Using vLLM Benchmark#

Run performance evaluation of Mixtral-8x7B-Instruct-v0.1 as an example.

Refer to vllm benchmark for more details.

There are three vllm bench subcommands:

  • latency: Benchmark the latency of a single batch of requests.

  • serve: Benchmark the online serving throughput.

  • throughput: Benchmark offline inference throughput.

Take the serve as an example.
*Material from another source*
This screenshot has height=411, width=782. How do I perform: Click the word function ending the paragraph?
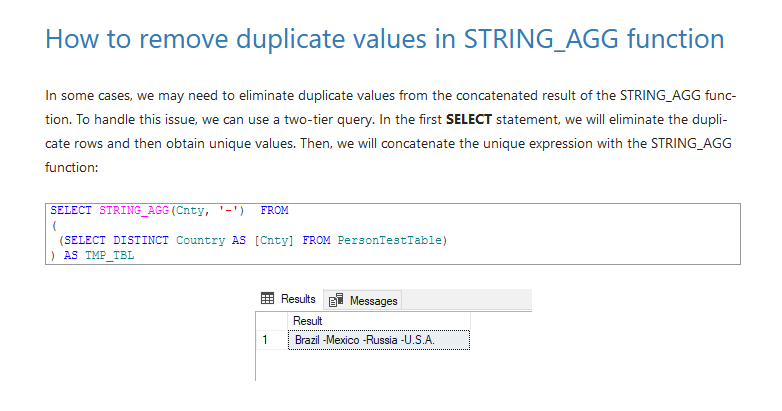click(71, 168)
First, start the server:

python -m vllm.entrypoints.openai.api_server \
    --model mistralai/Mixtral-8x7B-Instruct-v0.1 \
    --host 0.0.0.0 \
    --port 8000 \
    --tensor-parallel-size 4 \
    --max-model-len 512 \
    --dtype float16 \
    --trust-remote-code \
    --enforce-eager \
    --block-size 128 \
    --gpu-memory-utilization 0.7

Conclusion#

Mixtral-8x7B-Instruct-v0.1 is a powerful MoE model that offers excellent performance for instruction following tasks. With proper deployment on Ascend hardware using vllm-ascend, you can achieve high throughput and low latency for your AI applications.

For more details about model capabilities and best practices, refer to the official Mixtral documentation and vllm-ascend user guide.